Gymnotus tigre
- Conservation status: Least Concern (IUCN 3.1)

Scientific classification
- Kingdom: Animalia
- Phylum: Chordata
- Class: Actinopterygii
- Order: Gymnotiformes
- Family: Gymnotidae
- Genus: Gymnotus
- Species: G. tigre
- Binomial name: Gymnotus tigre Albert & Crampton, 2003

= Gymnotus tigre =

- Genus: Gymnotus
- Species: tigre
- Authority: Albert & Crampton, 2003
- Conservation status: LC

Species of fish

Gymnotus tigre, the tiger knifefish, is a species of naked-backed South American knifefish in the family Gymnotidae, inhabiting the upper reaches of the Amazon basin.

==Nomenclature==
Both the tiger knifefish's common and scientific names refer to the tiger-like stripes present on the fish's flanks, with the common name being coined by local aquarium traders.

It is the type species for a clade within Gymnotus dubbed the "Tigre subgenus"; this subgenus is the second-most widespread group of Gymnotus, ranging from Panama to northern Argentina (though G. tigre itself has a more restricted range).

==Description==
Gymnotus tigre has a number of diagnostic traits; the markings consist of irregular pale yellow blotches and bands on the body, with blotches on the head and in front of the opercle and alternating bands furthermore; the lighter bands may be broader than the darker brown stripes. Lastly, they have oblique stripes and a "hyaline" patch on their tail-end. These markings are distinct from all other Gymnotus other than G. henni, which also has a slightly wider mouth and proportionally shorter head. This species has a similar number of pre-caudal vertebrae as G. esmeraldas, having 46-48 as opposed to the species in the G. carapo group, which have fewer pre-caudal vertebra; these vertebra determine the size of the body cavity, and thus the available volume for the internal organs.

Gymnotus tigres eyes are located slightly below the "line" of its superior mouth, which has a limited gape. The scales are elongated in the antero-posterior axis (back-to-front); their elongation is proportional to body size and the exact ratio of elongation depends on their position on the body, with midbody scales being most elongated at around 3-5 times longer than tall. The circumorbitals are egg-shaped. The ventral lateral line has straight rami (branches). The very long anal fin, characteristic of all knifefish, has 190 to 240 soft rays. The caudal appendage (tail) is less than half the length of the pectoral fins.

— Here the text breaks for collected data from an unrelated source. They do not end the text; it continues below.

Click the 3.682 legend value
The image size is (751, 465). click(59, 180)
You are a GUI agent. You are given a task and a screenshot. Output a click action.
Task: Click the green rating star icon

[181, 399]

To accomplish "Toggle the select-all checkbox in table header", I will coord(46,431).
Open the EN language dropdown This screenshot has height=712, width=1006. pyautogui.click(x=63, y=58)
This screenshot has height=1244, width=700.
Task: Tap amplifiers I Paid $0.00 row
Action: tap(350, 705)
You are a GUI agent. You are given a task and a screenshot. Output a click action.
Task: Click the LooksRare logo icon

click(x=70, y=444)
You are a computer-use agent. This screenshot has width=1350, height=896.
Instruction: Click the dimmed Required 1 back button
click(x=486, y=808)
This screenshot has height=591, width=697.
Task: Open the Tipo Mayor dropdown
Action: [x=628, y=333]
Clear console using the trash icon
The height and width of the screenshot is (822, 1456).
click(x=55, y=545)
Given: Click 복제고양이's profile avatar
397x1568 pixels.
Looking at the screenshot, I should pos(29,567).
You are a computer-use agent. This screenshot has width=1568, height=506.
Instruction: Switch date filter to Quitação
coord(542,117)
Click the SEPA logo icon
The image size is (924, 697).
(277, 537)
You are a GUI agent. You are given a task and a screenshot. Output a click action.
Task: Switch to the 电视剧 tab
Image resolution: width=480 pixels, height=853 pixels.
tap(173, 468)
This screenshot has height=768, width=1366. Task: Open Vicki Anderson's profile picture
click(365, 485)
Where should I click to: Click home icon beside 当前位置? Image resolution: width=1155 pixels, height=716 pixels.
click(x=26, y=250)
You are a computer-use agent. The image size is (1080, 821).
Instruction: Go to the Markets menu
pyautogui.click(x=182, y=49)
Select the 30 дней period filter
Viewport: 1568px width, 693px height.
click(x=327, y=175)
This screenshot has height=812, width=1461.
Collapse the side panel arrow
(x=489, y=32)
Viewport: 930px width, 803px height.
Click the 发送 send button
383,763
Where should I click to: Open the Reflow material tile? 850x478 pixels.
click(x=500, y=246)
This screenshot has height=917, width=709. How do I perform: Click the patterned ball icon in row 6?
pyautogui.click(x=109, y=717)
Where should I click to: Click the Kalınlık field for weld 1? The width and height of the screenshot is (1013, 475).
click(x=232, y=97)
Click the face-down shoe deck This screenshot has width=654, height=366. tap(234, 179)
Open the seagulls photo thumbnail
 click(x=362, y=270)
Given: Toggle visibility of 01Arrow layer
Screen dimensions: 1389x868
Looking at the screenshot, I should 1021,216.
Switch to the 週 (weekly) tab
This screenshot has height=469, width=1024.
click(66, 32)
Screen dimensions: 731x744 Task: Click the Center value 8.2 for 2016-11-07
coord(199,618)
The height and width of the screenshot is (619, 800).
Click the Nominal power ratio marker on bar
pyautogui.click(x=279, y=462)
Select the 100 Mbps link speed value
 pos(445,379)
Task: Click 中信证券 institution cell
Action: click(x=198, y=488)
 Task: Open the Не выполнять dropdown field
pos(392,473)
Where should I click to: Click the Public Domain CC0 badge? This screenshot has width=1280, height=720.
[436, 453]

The electric organ is located hypaxially, being below the center axis of the body.

The holotype tiger knifefish, catalog number UF 25552, is 41.1 cm long, with the other specimens studied being smaller. A later specimen was measured to be 53.3 cm TL.

==Distribution==
The holotype was collected from the north bank of Rio Amazonas, near the town of Leticia; subsequent samplings have extended its range to waterways stretching from Ecuador and Peru (Napo-Pastaza, Putumayo) to Brazil (Tapajós); this distribution is described as "Cis-Andean".

==Biology==
The holotype was collected among floating macrophytes (aquatic plants).
The subgenus "Tigre" are typically large-bodied predators that hunt on floodplains. Like other Gymnotids (such as the electric eels), this fish is a facultative air-breather, though it isn't truly amphibious.